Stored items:
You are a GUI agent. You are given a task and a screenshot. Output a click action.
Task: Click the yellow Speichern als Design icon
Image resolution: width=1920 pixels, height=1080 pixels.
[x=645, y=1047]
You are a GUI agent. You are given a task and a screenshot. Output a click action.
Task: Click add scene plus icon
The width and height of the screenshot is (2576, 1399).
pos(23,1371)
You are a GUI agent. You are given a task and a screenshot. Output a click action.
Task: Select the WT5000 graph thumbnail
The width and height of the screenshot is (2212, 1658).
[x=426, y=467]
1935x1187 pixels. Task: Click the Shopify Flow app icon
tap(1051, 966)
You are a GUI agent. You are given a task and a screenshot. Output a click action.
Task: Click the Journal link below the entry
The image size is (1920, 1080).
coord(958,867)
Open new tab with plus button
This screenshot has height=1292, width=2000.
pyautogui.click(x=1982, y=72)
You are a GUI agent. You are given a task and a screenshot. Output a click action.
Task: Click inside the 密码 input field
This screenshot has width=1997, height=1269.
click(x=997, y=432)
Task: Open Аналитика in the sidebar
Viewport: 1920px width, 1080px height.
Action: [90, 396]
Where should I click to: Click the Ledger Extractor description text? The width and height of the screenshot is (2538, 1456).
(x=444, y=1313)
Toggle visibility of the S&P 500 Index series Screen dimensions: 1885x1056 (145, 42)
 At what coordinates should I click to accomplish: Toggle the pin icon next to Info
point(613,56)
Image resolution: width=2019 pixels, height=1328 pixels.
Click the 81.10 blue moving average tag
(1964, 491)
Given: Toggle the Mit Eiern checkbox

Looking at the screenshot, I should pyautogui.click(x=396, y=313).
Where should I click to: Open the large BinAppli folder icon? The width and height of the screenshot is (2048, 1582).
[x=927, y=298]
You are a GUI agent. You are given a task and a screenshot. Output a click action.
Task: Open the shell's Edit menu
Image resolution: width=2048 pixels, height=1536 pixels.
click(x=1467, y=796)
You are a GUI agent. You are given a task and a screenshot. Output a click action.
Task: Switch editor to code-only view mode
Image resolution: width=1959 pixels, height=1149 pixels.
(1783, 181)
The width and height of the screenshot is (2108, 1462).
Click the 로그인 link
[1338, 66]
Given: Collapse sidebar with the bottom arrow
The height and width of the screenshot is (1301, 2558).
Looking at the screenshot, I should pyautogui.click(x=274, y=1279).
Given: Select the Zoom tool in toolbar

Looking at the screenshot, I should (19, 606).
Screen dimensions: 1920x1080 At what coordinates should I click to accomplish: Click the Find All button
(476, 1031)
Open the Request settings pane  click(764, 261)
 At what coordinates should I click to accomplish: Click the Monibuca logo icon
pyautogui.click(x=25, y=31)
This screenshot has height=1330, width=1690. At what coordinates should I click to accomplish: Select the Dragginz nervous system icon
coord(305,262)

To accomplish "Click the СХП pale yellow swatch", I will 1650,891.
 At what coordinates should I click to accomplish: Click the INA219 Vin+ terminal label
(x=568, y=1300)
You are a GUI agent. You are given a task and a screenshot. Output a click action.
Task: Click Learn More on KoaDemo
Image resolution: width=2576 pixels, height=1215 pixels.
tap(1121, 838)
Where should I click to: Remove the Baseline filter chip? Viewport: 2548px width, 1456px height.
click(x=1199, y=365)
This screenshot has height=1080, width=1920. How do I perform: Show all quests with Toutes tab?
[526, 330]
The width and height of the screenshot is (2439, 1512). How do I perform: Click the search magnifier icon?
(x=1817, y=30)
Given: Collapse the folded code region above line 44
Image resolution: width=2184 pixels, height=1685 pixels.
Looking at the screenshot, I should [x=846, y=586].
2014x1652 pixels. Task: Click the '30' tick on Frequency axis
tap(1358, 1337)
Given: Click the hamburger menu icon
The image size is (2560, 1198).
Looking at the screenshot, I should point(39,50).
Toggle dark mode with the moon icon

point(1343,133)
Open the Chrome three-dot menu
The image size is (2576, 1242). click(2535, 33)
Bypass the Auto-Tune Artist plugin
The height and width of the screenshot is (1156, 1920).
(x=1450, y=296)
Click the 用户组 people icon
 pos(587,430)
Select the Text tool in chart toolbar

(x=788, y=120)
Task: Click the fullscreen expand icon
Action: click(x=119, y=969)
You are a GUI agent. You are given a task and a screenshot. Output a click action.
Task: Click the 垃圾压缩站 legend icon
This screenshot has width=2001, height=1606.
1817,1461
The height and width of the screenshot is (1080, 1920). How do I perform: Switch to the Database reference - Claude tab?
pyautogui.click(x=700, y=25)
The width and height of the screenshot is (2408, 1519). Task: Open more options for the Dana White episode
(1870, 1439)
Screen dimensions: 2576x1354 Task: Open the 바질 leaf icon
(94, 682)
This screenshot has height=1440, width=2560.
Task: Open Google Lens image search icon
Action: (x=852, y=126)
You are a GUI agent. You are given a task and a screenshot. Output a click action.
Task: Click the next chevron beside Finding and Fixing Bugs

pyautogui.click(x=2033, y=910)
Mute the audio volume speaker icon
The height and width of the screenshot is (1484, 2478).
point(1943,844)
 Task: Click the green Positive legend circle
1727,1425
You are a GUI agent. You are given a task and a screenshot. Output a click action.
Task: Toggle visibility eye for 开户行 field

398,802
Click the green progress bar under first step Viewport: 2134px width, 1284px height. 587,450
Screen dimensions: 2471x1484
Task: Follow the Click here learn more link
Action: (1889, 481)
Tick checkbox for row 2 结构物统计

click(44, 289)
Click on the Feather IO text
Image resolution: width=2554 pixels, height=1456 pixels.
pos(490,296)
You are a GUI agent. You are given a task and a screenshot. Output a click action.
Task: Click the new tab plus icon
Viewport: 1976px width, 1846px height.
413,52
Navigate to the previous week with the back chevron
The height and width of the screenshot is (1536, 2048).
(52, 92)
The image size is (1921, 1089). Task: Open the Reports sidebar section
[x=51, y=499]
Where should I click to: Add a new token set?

● Brief
The lines to copy run from the start of the records above through the line holding "Task: Click inside the 密码 input field"; give them exactly, both ends included, and nothing else.

● Result of this task
You are a GUI agent. You are given a task and a screenshot. Output a click action.
Task: Click the yellow Speichern als Design icon
Image resolution: width=1920 pixels, height=1080 pixels.
[x=645, y=1047]
You are a GUI agent. You are given a task and a screenshot. Output a click action.
Task: Click add scene plus icon
The width and height of the screenshot is (2576, 1399).
pos(23,1371)
You are a GUI agent. You are given a task and a screenshot. Output a click action.
Task: Select the WT5000 graph thumbnail
The width and height of the screenshot is (2212, 1658).
[x=426, y=467]
1935x1187 pixels. Task: Click the Shopify Flow app icon
tap(1051, 966)
You are a GUI agent. You are given a task and a screenshot. Output a click action.
Task: Click the Journal link below the entry
The image size is (1920, 1080).
coord(958,867)
Open new tab with plus button
This screenshot has height=1292, width=2000.
pyautogui.click(x=1982, y=72)
You are a GUI agent. You are given a task and a screenshot. Output a click action.
Task: Click inside the 密码 input field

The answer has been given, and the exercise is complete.